Al no tratarse de materias obligatorias, sino de espacios curriculares con la modalidad de taller, los adolescentes pueden realizarlos de acuerdo a lo que les atraiga, a aquello que quieran dedicarse. En Madryn funcionan coordinados por Héctor Agustinho, y en cada escuela, a su vez, hay un encargado, en el caso de la Escuela Politénica 703, la coordinadora es Mónica Correa.
Entonces, la página en blanco que puede ser un programa, dentro de una radio hecha en la escuela, abre el juego para que se compartan los saberes de manera placentera. Esa es la búsqueda de los Centros de Actividades Juveniles, tal como enuncia el Ministerio de Educación de la Nación: “Los CAJ buscan consolidar en las escuelas espacios en los cuales se pueda abordar, a través de renovadas estrategias, conocimientos que permitan mejorar el desempeño escolar de los jóvenes.
Por otra parte, intentan fortalecer el sentido de pertenencia a la institución, promoviendo vínculos solidarios entre los jóvenes, y entre ellos y la escuela.

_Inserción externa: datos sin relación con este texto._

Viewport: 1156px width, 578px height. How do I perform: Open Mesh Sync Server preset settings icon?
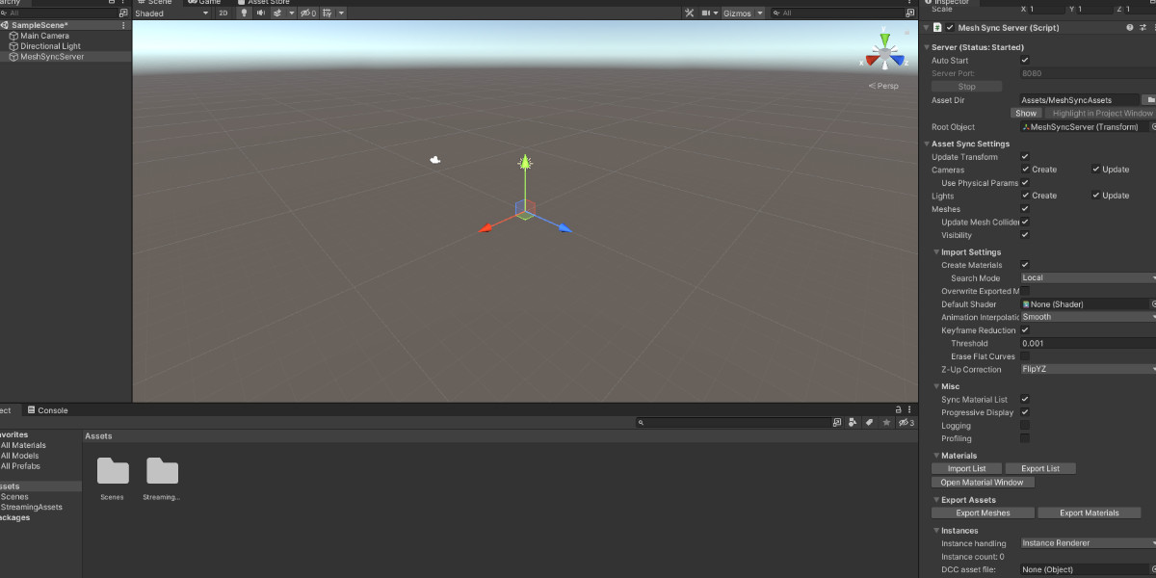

En su implementación intervienen, aportando recursos y equipos técnicos, el Ministerio de Educación de la Nación y los ministerios provinciales. El desarrollo de la propuesta requiere de la articulación entre la Nación, las estructuras educativas de las jurisdicciones y los establecimientos educativos. Además, contempla el trabajo conjunto con distintas dependencias provinciales y municipales, organizaciones comunitarias y referentes de la comunidad.”